The day after Madame Roland was placed in the Conciergerie, she was visited by one of the officers of the revolutionary party, and closely questioned concerning the friendship she had entertained for the Girondists. She frankly avowed the affection with which she cherished their memory, but she declared that she and they were the cordial friends of republican liberty; that they wished to preserve, not to destroy, the Constitution. The examination lasted for three hours, and consisted in an incessant torrent of criminations, to which she was hardly permitted to offer one word in reply. This examination taught her the nature of the accusations which would be brought against her. She sat down in her cell that very night, and, with a rapid pen, sketched that defence which has been pronounced one of the most eloquent and touching monuments of the Revolution. It so beautifully illustrates the heroism of her character and the beauty and energy of her mind that it will ever be read with the liveliest interest.
She remained in the Conciergerie but one week, and during that time so endeared herself to all as to become the prominent object of attention and love. Her case is one of the most extraordinary the history of the world has presented, in which the very highest degree of heroism is combined with the most resistless loveliness. With an energy of will, an inflexibility of purpose, a firmness of endurance which no mortal man has ever exceeded, she combined gentleness and tenderness and affection.

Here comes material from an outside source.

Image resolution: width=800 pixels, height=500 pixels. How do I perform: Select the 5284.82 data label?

The day before her trial, her advocate, Chauveau de la Garde, visited her to consult respecting her defence. She, well aware that no one could speak a word in her favour but at the peril of his own life, and also fully conscious that her doom was already sealed, drew a ring from her finger, and said to him:
"To-morrow I shall be no more. I know the fate which awaits me. Your kind assistance cannot avail aught for me, and would but endanger you. I pray you, therefore, not to come to the tribunal, but to accept of this last testimony of my regard."

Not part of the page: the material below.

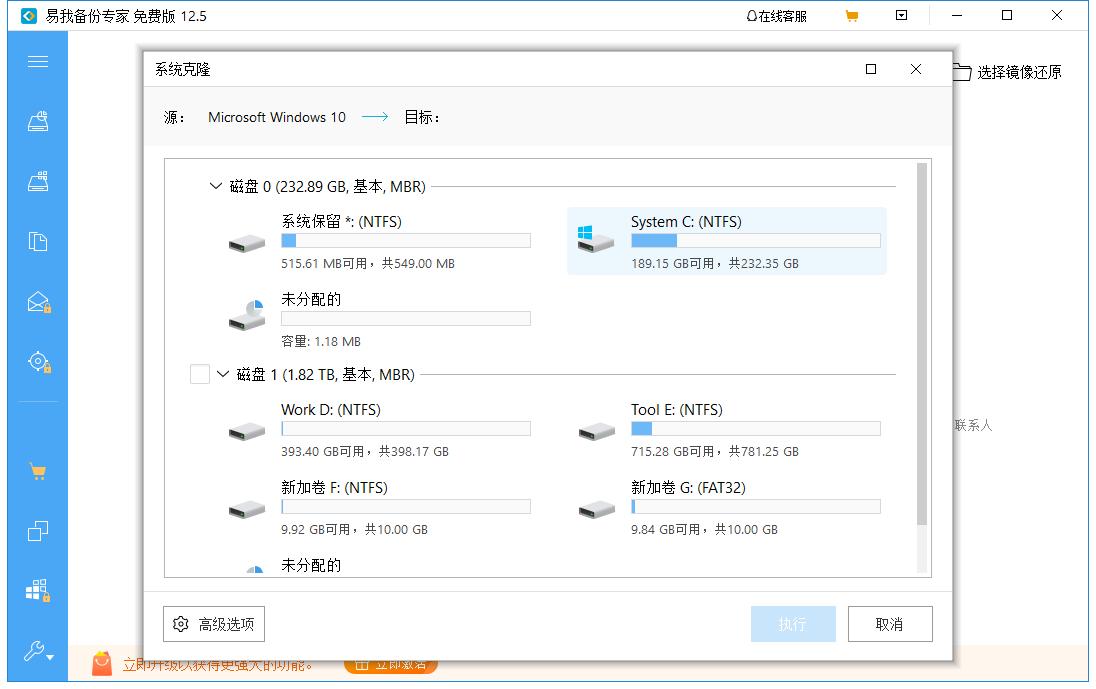Open the clone feature icon in sidebar
The image size is (1096, 689).
click(x=37, y=531)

The next day she was led to her trial. She attired herself in a white robe, as a symbol of her innocence, and her long dark hair fell in thick curls on her neck and shoulders. She emerged from her dungeon a vision of unusual loveliness. The prisoners who were walking in the corridors gathered around her, and with smiles and words of encouragement she infused energy into their hearts. Calm and invincible she met her judges. Whenever she attempted to utter a word in her defence, she was browbeaten by the judges, and silenced by the clamours of the mob which filled the tribunal. At last the president demanded of her that she should reveal her husband's asylum. She proudly replied:
"I do not know of any law by which I can be obliged to violate the strongest feelings of nature."